本データベースは、特許庁の審決例をAIで解析・要約したものです。拒絶理由通知に対する意見書作成や、審判請求書等の作成時の参考としてお役立てください。

基本情報

審判番号不服2002−10317(T2002−10317/J1)
審判種別不服
結論勝訴(請求認容)

結論テキスト

原査定を取り消す。
本願商標は、登録すべきものとする。

理由テキスト

1 本願商標

本願商標は、「TBCサイバー」の文字を横書きしてなり、第42類「美容,理容」を指定役務として、平成12年11月9日に登録出願されたものである。

2 引用商標

原査定において、本願の拒絶に引用した登録第4104392号商標(以下「引用商標」という。)は、「サイバー」の片仮名文字及び「CYBER」欧文字を二段に書してなり、平成7年11月13日に登録出願、第42類「美容,理容,かつらの装着及びそれに伴う調髪,発毛・育毛・増毛の施術・指導,発毛・育毛・増毛に関する診断・試験・検査又は研究,かつらの貸与,あん摩・マッサージ及び指圧」を指定役務として、同10年1月23日に設定登録されているものである。

3 当審の判断

本願商標は、「TBCサイバー」の文字よりなるところ、前半の「TBC」の文字と後半の「サイバー」の文字とは外観上まとまりよく一体的に構成され、これより生ずると認められる「ティービーシーサイバー」の称呼も格別冗長というべきものでなくよどみなく一連に称呼できるものである。

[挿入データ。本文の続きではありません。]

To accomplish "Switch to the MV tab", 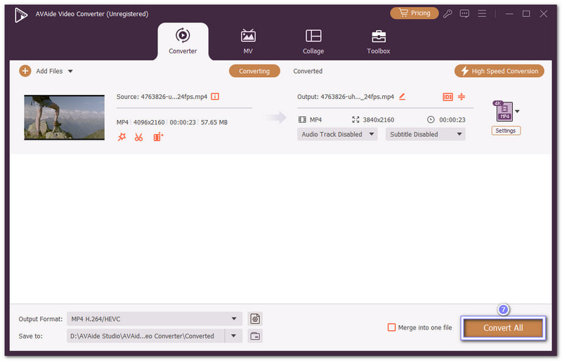I will (248, 41).
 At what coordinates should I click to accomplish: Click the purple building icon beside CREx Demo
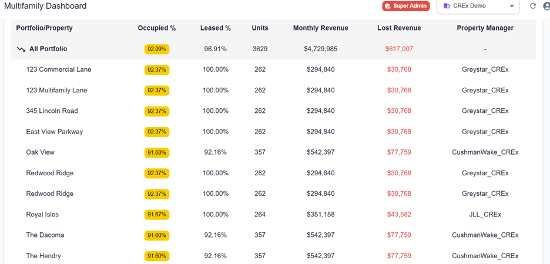(447, 6)
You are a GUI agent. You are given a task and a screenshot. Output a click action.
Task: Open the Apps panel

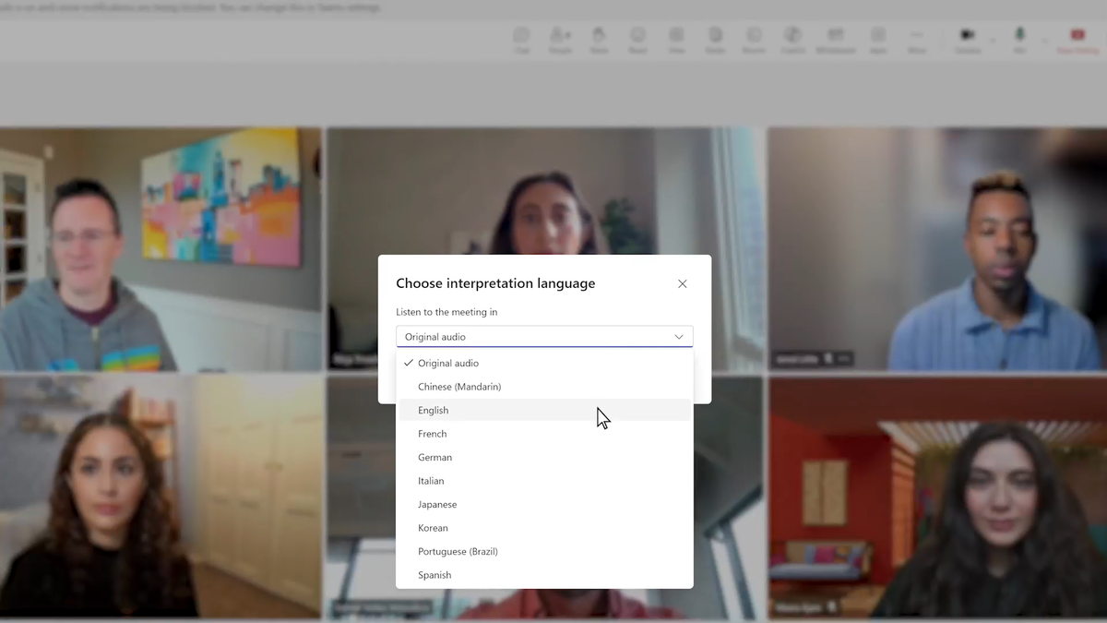click(x=877, y=40)
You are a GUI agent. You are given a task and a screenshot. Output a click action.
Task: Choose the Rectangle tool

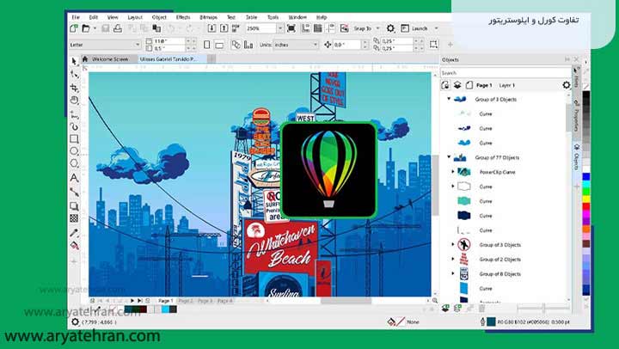click(x=75, y=138)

そして、たとえ、その構成前半の「TBC」の文字部分が、「Tokyo Beauty Center(東京ビューティセンター)」の略称としてエステティックサービス(全身美容、脱毛美容)」の業界において、広く認識されているとしても、かかる構成においては、むしろ、構成全体をもって一体不可分に表された一種の造語とみるのが相当であって、本願商標よりは、直ちに「サイバー」の文字が分離して認識されるものとみるべき格別の理由は見出せない。

そうとすれば、本願商標は、その構成文字全体に相応して「ティービーシーサイバー」の称呼のみを生ずるといえる。

してみれば、本願商標より「サイバー」の称呼をも生ずるとし、そのうえで、本願商標と引用商標とが称呼上類似するものとして、本願商標を商標法第4条第1項第11号に該当するとした原査定は妥当でなく、取り消しを免れない。

その他、政令で定める期間内に本願について拒絶の理由を発見しない。

よって、結論のとおり審決する。